Leaving the Internet Will Not Make You a Better Person. Neither Will Anything Else.

It’s a been a year now since I “surfed the web” or “checked my email” or “liked” anything with a figurative rather than literal thumbs up. I’ve managed to stay disconnected, just like I planned. I’m internet free.

And now I’m supposed to tell you how it solved all my problems. I’m supposed to be enlightened. I’m supposed to be more “real,” now. More perfect.

Paul Miller, writer and lifelong techie, went a year without using the internet. No e-mail, no Facebook, no Google Maps, no Expedia, nothing.

And everything started out great, let me tell you. I did stop and smell the flowers. My life was full of serendipitous events: real life meetings, frisbee, bike rides, and Greek literature. With no clear idea how I did it, I wrote half my novel, and turned in an essay nearly every week to The Verge. In one of the early months my boss expressed slight frustration at how much I was writing, which has never happened before and never happened since.

[…] As my head uncluttered, my attention span expanded. In my first month or two, 10 pages of The Odyssey was a slog. Now I can read 100 pages in a sitting, or, if the prose is easy and I’m really enthralled, a few hundred.

It seemed then, in those first few months, that my hypothesis was right. The internet had held me back from my true self, the better Paul. I had pulled the plug and found the light.

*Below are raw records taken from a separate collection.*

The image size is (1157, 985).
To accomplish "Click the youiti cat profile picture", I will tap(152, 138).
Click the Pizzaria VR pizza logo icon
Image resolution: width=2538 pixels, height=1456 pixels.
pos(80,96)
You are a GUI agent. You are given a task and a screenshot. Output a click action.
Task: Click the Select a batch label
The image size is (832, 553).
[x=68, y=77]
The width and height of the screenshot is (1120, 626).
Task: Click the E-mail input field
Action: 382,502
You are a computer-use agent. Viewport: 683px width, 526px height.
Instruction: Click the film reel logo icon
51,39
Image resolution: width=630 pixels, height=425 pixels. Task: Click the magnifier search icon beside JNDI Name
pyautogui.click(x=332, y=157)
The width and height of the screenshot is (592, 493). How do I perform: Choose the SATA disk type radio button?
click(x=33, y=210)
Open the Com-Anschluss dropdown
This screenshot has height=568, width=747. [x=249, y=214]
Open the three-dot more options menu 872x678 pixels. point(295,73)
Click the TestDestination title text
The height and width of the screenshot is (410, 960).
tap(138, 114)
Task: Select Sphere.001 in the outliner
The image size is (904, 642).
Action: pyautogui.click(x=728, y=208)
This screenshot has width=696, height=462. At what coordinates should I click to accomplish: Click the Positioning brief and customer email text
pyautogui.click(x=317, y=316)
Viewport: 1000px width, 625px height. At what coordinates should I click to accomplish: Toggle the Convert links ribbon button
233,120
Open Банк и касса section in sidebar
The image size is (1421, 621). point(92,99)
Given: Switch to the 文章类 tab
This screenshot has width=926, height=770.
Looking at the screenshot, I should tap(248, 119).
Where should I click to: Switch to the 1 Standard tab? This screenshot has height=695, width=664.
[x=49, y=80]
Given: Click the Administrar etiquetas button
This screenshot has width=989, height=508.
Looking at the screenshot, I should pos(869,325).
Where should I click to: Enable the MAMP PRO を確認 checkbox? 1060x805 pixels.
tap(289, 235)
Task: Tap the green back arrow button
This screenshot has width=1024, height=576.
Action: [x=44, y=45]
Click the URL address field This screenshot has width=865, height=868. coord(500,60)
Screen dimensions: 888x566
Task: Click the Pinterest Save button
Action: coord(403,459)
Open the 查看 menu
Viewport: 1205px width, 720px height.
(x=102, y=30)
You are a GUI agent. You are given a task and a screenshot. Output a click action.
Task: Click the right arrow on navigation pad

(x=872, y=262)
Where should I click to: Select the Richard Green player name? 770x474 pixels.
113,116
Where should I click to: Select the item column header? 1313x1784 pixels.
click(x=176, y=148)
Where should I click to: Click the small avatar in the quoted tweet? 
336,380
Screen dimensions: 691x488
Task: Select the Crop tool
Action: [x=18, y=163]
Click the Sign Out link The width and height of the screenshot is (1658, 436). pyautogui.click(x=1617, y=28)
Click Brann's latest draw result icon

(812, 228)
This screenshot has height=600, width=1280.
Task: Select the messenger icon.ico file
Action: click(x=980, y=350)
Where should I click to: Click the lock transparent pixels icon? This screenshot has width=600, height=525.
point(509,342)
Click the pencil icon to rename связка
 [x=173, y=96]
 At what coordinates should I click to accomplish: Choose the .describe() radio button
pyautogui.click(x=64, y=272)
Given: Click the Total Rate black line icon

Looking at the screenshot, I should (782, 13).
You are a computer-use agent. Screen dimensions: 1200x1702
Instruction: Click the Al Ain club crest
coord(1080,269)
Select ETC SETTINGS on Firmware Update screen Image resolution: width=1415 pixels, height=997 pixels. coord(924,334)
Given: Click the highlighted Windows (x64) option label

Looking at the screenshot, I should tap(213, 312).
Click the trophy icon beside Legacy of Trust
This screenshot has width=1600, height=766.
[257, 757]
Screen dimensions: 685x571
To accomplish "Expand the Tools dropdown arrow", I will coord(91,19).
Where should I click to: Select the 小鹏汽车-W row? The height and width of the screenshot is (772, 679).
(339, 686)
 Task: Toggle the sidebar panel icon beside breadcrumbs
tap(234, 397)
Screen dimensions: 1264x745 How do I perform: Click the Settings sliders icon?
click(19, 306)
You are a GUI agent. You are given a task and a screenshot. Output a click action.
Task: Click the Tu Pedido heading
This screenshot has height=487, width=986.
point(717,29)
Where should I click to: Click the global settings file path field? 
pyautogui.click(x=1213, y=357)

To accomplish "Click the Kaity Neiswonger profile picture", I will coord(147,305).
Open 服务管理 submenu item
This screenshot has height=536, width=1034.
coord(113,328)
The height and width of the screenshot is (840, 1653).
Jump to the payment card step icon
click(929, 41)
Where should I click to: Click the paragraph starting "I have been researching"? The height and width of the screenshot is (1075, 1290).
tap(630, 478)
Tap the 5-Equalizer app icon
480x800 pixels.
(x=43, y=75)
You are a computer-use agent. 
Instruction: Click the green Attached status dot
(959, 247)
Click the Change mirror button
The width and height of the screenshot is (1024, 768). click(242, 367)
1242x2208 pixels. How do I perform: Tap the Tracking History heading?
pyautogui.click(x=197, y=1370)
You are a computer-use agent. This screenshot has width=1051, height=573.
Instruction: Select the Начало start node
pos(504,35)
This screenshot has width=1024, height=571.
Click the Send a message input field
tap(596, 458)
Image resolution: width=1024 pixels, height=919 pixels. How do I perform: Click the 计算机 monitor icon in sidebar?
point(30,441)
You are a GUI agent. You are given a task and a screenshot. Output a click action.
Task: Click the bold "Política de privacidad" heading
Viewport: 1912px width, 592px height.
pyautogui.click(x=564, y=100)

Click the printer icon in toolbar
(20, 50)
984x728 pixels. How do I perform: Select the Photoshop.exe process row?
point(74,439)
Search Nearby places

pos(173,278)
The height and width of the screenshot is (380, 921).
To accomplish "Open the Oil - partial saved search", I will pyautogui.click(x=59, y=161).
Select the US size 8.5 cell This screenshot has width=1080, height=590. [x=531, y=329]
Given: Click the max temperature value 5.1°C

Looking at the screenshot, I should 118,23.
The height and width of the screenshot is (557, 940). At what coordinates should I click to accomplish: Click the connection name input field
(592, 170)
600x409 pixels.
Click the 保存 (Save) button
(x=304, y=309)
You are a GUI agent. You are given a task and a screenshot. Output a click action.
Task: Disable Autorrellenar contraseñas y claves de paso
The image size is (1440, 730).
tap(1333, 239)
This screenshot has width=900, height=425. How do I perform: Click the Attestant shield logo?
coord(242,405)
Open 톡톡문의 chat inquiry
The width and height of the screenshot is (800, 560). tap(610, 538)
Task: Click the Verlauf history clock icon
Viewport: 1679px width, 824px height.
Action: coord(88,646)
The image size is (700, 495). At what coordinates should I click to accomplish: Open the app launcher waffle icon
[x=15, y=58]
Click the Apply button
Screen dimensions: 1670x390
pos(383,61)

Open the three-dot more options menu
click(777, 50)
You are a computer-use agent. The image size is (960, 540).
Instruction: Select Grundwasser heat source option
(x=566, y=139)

It’s funny the kneejerk admiration we have for people who voluntarily opt out of technology we’ve had for less than two decades. Miller got regular fan mail from admirers, an outpouring of ‘good for you’ sentiments in his PO box every week. When I first read his ‘Goodbye Internet’ post a year ago, I remember my  reaction being ‘good for this dude!’

We have this weird conventional wisdom that the internet (by which we usually mean its more superficial representatives: Facebook, Buzzfeed, LOLCats) is a burden, a cacophony, the sirens enticing Ulysses toward destruction with a beautiful song.

Whenever anyone complains about the internet–the constant distractions, the oppressive connectivity, the instant gratification–I wonder to what degree they’re engaging in a kind of poorly aimed nostalgia. I remember the pre-internet era like this too,  a time when friendships were stronger, books were shorter, concentration was easier.

Some of this is undoubtedly true. But it is also true that before the internet I was fifteen years old. The processing power of my  desktop computer is not the only thing that has changed since then. Going to college, getting a job, moving to other countries, these things affect friendships, reading habits, ability to concentrate just as much as the internet does.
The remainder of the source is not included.